Blaming America for that void is unfair, but it is not unfair to insist that America should have foreseen the consequences. Mr Obama came to office promising a rules-based international system. That promise collapsed in Syria, which did not mean Mr Obama had a licence to do nothing. Time and again his unwillingness to involve America in another Middle East conflict hit up against the rationale for doing so to uphold a rules-based order.

This was most flagrant in August last year, when Mr Al Assad’s forces used chemical weapons against civilians in Ghouta, killing perhaps as many as 1,700 people. Mr Obama prepared to retaliate, though when he was offered a way out by Russia, he took it, allowing Mr Al Assad to get away, literally, with murder. This hardly reinforced international norms of behaviour.

The president’s refusal to act in Syria was bolstered by an isolationist mood in the United States. For instance, earlier this year a Politico poll asked Americans about, among other things, their country’s involvement in Syria. Only 15 per cent supported more involvement; 42 per cent sought less involvement; and 26 per cent supported the current level of involvement.
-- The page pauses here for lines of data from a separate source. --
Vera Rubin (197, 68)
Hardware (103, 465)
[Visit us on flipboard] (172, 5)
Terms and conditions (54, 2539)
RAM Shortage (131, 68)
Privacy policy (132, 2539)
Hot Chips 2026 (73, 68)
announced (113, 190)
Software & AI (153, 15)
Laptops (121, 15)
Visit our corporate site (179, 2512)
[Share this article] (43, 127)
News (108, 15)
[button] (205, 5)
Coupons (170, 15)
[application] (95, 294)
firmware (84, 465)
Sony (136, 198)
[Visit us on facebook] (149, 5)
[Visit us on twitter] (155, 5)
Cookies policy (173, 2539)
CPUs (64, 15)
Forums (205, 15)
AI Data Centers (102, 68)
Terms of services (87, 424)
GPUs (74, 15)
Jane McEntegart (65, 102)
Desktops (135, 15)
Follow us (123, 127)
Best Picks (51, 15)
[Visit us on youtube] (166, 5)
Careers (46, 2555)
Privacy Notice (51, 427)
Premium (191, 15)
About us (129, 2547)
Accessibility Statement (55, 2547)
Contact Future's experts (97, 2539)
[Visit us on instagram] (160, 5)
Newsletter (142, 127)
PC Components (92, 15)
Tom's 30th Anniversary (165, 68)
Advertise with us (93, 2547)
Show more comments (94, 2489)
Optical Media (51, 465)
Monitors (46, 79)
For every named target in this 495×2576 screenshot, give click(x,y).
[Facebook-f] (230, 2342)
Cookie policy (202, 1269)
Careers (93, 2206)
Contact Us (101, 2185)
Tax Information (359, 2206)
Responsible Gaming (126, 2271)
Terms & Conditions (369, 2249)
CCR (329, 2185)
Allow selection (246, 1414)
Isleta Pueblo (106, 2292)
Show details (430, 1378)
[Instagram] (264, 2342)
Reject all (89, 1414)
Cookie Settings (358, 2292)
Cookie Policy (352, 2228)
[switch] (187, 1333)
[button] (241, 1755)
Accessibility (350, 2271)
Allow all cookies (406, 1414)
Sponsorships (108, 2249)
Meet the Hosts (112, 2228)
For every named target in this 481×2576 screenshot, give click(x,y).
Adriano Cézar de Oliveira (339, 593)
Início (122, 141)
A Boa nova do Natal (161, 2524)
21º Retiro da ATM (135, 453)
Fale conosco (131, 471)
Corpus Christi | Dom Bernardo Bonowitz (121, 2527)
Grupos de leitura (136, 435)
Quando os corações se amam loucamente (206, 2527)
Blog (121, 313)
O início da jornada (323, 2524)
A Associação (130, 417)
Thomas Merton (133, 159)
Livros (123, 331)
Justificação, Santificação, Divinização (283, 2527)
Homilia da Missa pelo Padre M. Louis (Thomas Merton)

These attitudes changed radically when two Americans were decapitated by ISIL. But conducting foreign policy by opinion polls is never a good idea. The public, unlike an administration, rarely has all the information needed for making sound judgements.

When ISIL last year was seizing larger expanses of territory in eastern Syria and seeking to cut off the Syrian opposition’s access to Turkey, the administration was in a good position to assess where this was going. After all, it involved the successor to Al Qaeda in Iraq, which America had fought years earlier.

The reality is that Mr Obama’s Syria policy has been irresponsible and hypocritical, but in no way has it been based on a misunderstanding of the Syrian situation. His administration stood aside and did as little as possible to stop a great crime of the decade, couching its position in high principles that Mr Obama had no intention of implementing.

The president’s reference to his administration’s “underestimation” of the ISIL threat was embarrassing. What Mr Obama should have said is that he was responsible for a massive failure in policy. Senior administration officials – including former secretary of state Hillary Clinton, defence secretary Leon Panetta, CIA director David Petraeus and joint chiefs of staff chairman General Martin Dempsey – had advocated arming the less-dangerous rebels, but Mr Obama rejected their views.

Now the president intends to arm the rebels. It may be too late either to defeat Mr Al Assad or prevail against ISIL. Mr Obama had hoped to kick that can into early next year, but ISIL’s murder of two Americans forced him to act now. As some have observed, this, not the death of nearly 200,000 Syrians, turned the tide. No wonder the Syrian opposition mistrusts America.

Mr Obama might respond that the US is being unfairly blamed when the rest of the world, too, did nothing about Syria. True, but only America anchors the international system and claims to uphold the values that have been systematically undermined in Syria for more than three years.

Mr Obama would agree. As he told an interviewer with the CBS network this week: “America leads. We are the indispensable nation. We have capacity no one else has. Our military is the best in the history of the world. And when trouble comes up anywhere in the world, they don’t call Beijing. They don’t call Moscow. They call us. That’s the deal.”

It’s good that the president has finally acted, even if the outcome is unclear. Had he done so sooner ISIL might not have become so strong. Some will welcome Mr Obama’s honesty about Syria, but it is tinged with more than a little dishonesty.